*** TEXT PASSAGE

Security pros urged to drop the crap, get into the scrap

Black Hat Europe Haroon Meer, founder of applied research company Thinkst, opened the Black Hat Europe conference last week with a keynote attacking the fashionable obsessions of the security businesses, including blind faith in Big Data and an obsession with zero-day vulnerabilities.

The keynote, entitled What Got Us Here Won't Get Us There*, exhorted conference attendees to roll their sleeves up and focus on deliverables and assisting their businesses rather than aiming for an unachievable security nirvana using Big Data and other fashionable technologies. Security pros face big trouble on the horizon with a crisis of both relevance and confidence.

Security teams and budgets are larger but this alone will not help unless infused priorities switch towards supporting the business with steady improvement instead of searching for the next great leap forward, according to Meer.

******

• SET OF TASKS:
1. Using the article on Haroon Meer's Black Hat Europe keynote, answer each question briefly:
(a) What is the name of the applied research company Meer founded?
(b) Security pros face a crisis of what two things?
(c) According to Meer, priorities should switch towards supporting the business with what?
2. Extend the article on Haroon Meer's Black Hat Europe keynote by a few paragraphs, starting after its final sentence.
The entries that follow are separate material and have nothing to do with the article on Haroon Meer's Black Hat Europe keynote.

*** MATERIAL

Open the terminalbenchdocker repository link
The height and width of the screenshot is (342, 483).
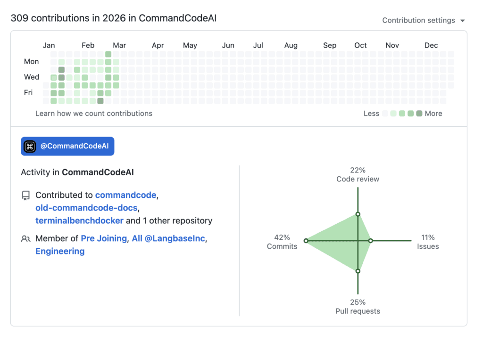pos(79,220)
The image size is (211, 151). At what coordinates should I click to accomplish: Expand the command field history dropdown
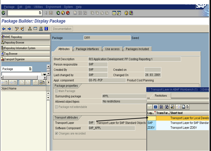click(x=40, y=13)
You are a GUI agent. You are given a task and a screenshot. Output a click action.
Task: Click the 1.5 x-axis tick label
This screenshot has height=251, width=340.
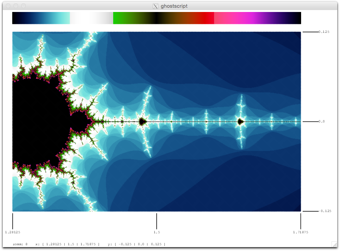pyautogui.click(x=157, y=232)
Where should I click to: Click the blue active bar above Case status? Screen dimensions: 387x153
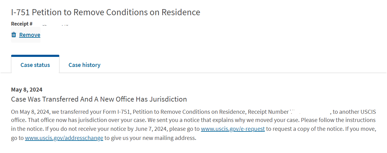click(35, 56)
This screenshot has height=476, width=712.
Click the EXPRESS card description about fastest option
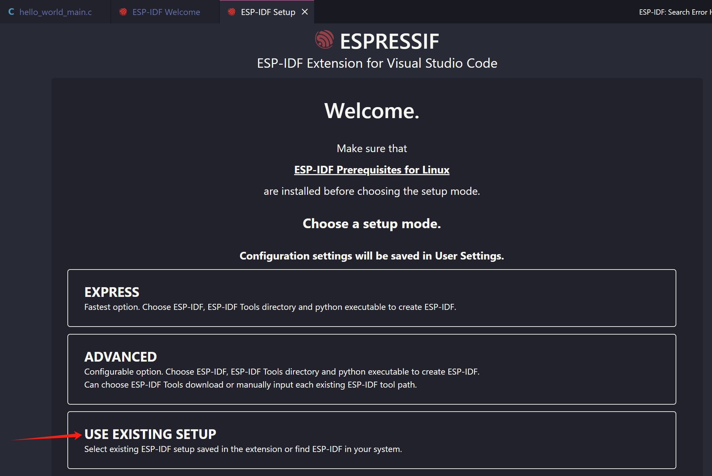pyautogui.click(x=270, y=307)
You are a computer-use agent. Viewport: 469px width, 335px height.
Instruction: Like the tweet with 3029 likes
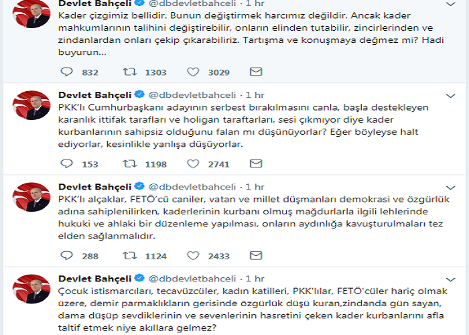[193, 72]
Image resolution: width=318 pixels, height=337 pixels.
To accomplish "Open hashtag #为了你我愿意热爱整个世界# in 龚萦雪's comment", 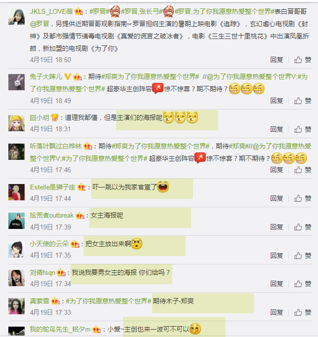I will tap(108, 301).
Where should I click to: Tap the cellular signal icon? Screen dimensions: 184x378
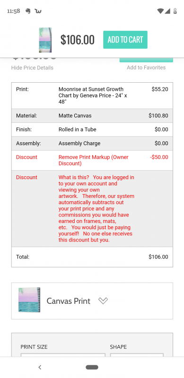(167, 11)
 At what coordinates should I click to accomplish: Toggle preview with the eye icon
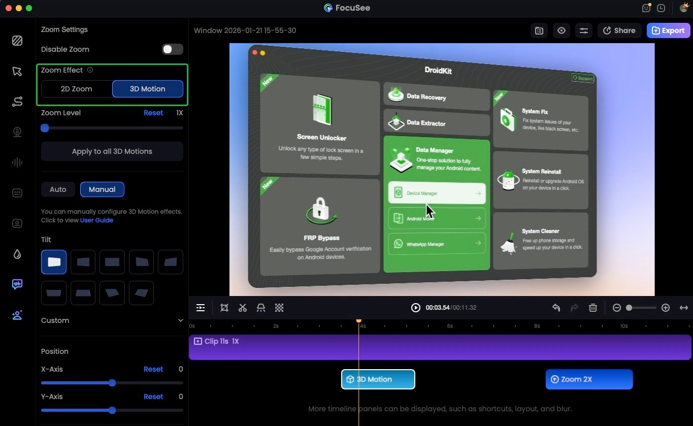pos(562,30)
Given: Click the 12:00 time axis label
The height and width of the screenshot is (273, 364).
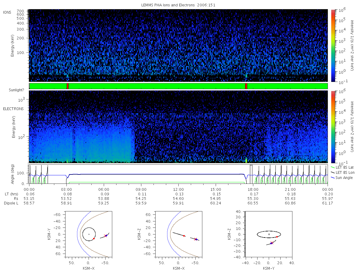Looking at the screenshot, I should click(178, 189).
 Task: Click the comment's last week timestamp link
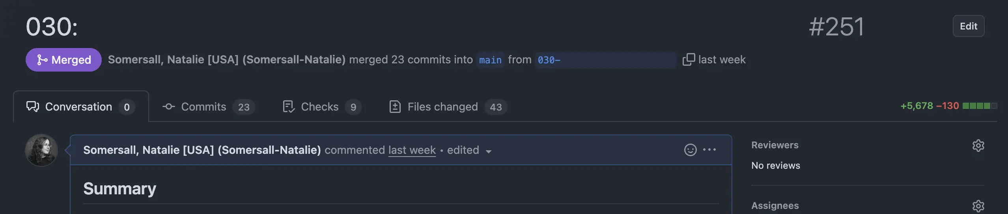tap(412, 150)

******

• TASK-BY-TASK ANSWERS:
1.
(a) Thinkst
(b) Relevance and confidence
(c) Steady improvement

2.
“We don’t know what’s going on but more data will fix it,” Meer told his audience. “Get as much data as we can and surely we can connect the dots. The [Edward] Snowden leaks disprove this.”

Likewise threat intelligence services, though of value to some, are not much use for the majority of organisations, Meer argued.

“There is a good argument for threat intel in limited cases but it doesn’t make sense for 90 per cent of people who are still dealing with 2003’s problems. The OPM [US government Office of Personnel Management] breach and Sony hack were about poor housekeeping, not about a lack of threat intel.”

Meer also criticised the infosec business’s “unhealthy obsession” with zero-day vulnerabilities. “Networks are getting compromised without zero days,” he pointed out.

Rather than focusing on the latest – hyped – technologies, businesses would do better to focus on attack mitigation technologies such as Microsoft’s Enhanced Mitigation Experience Toolkit (EMET).

“EMET is really useful,” Meer said. “Yes, it can be bypassed, but it will block a whole lot of attacks.”

Meer also highlighted honeypots as another effective, but unfashionable, technology as well as creating rather than buying effective security technologies.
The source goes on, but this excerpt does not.